Required actions ::
A - Copy out the passage of the article on The Woodlands firefighting funding, starting at "Extra Gear to" and ending at "safely and effectively.".
B - Continue the article about The Woodlands firefighting improvements from the point where it stops.

Extract provided ::
--------------------

The Woodlands Invest Nearly $700K to Firefighting Improvements

The Woodlands Invest Nearly $700K to Firefighting Improvements

The Woodlands, Texas, has allocated some $700 thousand for the 2020 fiscal year on lifesaving improvements to its firefighting procedures.


Since the funding proposals have received approval at a recent township board meeting, The Woodlands Fire Department now awaits major upgrades. With the new funding, each of the town’s 140 firefighters will have a second set of bunker gear. There will also be two additional high-water, heavy-duty trucks at their disposal. It will also be possible for them to change traffic signals faster and from farther away when they are on the road, moving at top speed to respond to a disaster.


Currently, the firefighters have only a single set of protective uniform. And in the case of two incidents happening one after another with only little time between them, the firefighting staff might remain without a usable uniform since theirs would still be in the process of decontamination, cleaning or drying.


Extra Gear to Reduce Cancer Risk

For Interim Fire Chief Doug Adams, those extra gears will allow them to respond to more incidents more safely and effectively.


“We are trying to reduce cancer risk due to exposure from fire incidents. Once we get back to the station, they clean their gear, which can take several hours. [And if there is a second fire] They borrow another firefighter’s set of gear but not everyone is the same size. We think [a second set of gear] is much safer for the firefighters and will allow for seamless service,” he said. They will cost the town a total of $448,000.

--------------------

Entries shown ::
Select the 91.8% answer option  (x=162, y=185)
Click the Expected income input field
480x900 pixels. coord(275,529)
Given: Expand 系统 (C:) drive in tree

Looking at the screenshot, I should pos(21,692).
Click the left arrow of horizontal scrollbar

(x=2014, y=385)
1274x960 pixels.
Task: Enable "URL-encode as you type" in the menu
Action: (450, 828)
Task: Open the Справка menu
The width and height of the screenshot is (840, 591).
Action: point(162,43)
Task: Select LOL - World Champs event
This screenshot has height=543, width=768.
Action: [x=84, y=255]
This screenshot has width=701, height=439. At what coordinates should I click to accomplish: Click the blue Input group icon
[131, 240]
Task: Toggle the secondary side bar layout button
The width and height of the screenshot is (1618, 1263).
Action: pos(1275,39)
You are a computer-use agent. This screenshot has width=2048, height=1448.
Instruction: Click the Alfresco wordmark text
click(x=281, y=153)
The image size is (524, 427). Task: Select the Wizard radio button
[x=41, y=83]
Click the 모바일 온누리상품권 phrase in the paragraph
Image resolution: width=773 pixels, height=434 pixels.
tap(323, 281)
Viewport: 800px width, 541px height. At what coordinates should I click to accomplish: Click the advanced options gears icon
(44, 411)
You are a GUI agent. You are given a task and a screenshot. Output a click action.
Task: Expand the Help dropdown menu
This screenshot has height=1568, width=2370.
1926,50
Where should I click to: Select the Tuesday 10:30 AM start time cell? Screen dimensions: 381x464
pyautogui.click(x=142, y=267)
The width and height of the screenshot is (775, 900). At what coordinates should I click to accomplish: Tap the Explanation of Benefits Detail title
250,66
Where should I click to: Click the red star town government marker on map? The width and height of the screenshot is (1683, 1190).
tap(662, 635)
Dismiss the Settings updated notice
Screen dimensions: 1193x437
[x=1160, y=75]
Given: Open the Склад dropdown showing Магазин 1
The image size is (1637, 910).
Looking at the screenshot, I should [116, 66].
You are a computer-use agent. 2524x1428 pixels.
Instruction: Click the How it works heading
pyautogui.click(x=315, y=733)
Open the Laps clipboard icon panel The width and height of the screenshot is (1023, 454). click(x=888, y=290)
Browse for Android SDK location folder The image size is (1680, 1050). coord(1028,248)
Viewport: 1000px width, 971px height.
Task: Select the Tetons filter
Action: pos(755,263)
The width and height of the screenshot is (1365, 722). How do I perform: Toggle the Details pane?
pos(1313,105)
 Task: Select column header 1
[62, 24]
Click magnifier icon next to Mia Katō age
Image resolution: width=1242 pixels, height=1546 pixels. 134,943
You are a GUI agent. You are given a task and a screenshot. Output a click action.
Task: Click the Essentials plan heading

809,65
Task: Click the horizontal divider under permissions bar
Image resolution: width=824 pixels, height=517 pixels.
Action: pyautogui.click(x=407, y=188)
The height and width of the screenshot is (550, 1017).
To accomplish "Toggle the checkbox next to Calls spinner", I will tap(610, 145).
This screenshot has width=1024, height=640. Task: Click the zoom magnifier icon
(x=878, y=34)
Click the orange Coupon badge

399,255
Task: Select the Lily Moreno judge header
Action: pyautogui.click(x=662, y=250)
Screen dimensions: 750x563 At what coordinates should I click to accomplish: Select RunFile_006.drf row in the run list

--------------------

Answers to the tasks ::
A -
Extra Gear to Reduce Cancer Risk

For Interim Fire Chief Doug Adams, those extra gears will allow them to respond to more incidents more safely and effectively.

B -
New Technology to Also Ensure Road Safety    

Firefighters‘ quick arrival to the scene is undoubtedly of vital importance. And to change traffic signals in the process, they heavily rely on an old system. With the technological upgrade thanks to the new funding, an advanced system that is currently available at just about 30 intersections will replace the old one at every intersection in town. The firefighting personnel will then be able to change traffic signals from 6,000 feet away, instead of 2,000 feet that is possible with the old system. The result, according to Adams, will be safer roads for residents and drivers as well as less injuries and property damage in fire incidents. The town will pay an annual $190,000 for the expansion of the new system.


With the funding, the fire department will also double its number of high-water, heavy-duty trucks at a total cost of $40,000. They will strengthen the staff’s response to save lives in the case of floods.


In 2017, Hurricane Harvey primarily hit HoustonThe Woodlands-Sugar Land metropolitan area in southeast Texas, costing more than 100 lives and $125 billion damage.